§ GIVEN DATA:
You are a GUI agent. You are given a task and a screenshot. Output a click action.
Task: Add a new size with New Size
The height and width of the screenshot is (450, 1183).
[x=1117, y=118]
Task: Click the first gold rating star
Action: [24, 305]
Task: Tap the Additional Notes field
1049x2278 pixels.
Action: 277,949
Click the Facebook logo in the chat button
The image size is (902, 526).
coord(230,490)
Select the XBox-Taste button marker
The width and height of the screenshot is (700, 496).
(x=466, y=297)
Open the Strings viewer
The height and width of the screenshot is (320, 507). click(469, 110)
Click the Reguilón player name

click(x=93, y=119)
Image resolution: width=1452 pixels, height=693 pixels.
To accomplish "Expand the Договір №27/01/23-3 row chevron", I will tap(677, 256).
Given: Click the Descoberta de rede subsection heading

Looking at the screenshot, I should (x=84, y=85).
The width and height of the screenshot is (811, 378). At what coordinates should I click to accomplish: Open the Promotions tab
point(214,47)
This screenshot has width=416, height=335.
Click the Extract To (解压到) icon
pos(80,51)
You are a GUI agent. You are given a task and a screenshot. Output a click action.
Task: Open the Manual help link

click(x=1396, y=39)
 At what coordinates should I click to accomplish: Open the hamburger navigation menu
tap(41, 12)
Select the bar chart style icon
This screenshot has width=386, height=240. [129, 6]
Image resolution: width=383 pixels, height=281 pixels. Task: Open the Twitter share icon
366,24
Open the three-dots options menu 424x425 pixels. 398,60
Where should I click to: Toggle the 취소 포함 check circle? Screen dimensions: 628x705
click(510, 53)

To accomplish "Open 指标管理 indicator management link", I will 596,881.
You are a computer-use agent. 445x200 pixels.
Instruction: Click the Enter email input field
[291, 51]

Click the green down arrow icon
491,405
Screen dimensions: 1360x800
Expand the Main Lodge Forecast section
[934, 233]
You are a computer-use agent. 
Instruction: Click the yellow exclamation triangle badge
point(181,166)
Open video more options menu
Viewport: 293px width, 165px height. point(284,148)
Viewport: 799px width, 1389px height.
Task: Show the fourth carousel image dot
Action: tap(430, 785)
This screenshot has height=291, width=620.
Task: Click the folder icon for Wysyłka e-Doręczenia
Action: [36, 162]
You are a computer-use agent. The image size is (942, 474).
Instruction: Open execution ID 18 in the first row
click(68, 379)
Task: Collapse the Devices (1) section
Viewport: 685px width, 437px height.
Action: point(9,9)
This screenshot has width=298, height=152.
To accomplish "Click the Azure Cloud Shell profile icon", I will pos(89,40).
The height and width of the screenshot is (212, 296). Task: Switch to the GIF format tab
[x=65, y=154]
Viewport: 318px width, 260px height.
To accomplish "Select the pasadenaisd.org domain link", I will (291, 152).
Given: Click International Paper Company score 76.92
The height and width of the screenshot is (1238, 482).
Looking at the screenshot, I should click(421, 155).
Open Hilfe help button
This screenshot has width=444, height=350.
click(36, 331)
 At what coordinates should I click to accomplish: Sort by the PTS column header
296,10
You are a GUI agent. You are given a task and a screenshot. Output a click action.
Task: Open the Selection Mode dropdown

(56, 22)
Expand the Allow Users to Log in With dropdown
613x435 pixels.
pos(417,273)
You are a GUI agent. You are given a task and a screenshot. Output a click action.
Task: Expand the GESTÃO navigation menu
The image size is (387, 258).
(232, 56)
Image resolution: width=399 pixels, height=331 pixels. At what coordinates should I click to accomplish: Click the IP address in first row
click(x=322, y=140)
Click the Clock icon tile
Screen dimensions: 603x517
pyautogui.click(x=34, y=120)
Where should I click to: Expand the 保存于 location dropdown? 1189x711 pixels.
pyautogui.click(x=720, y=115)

§ YOUR TASK:
Retype only the stretch of lines above starting at the one with "Instruction: Click the Enter" and stopping at the one with "You are a computer-use agent. The", exactly as written, with both kept.

§ ANSWER BELOW:
Instruction: Click the Enter email input field
[291, 51]

Click the green down arrow icon
491,405
Screen dimensions: 1360x800
Expand the Main Lodge Forecast section
[934, 233]
You are a computer-use agent. 
Instruction: Click the yellow exclamation triangle badge
point(181,166)
Open video more options menu
Viewport: 293px width, 165px height. point(284,148)
Viewport: 799px width, 1389px height.
Task: Show the fourth carousel image dot
Action: tap(430, 785)
This screenshot has height=291, width=620.
Task: Click the folder icon for Wysyłka e-Doręczenia
Action: [36, 162]
You are a computer-use agent. The image size is (942, 474).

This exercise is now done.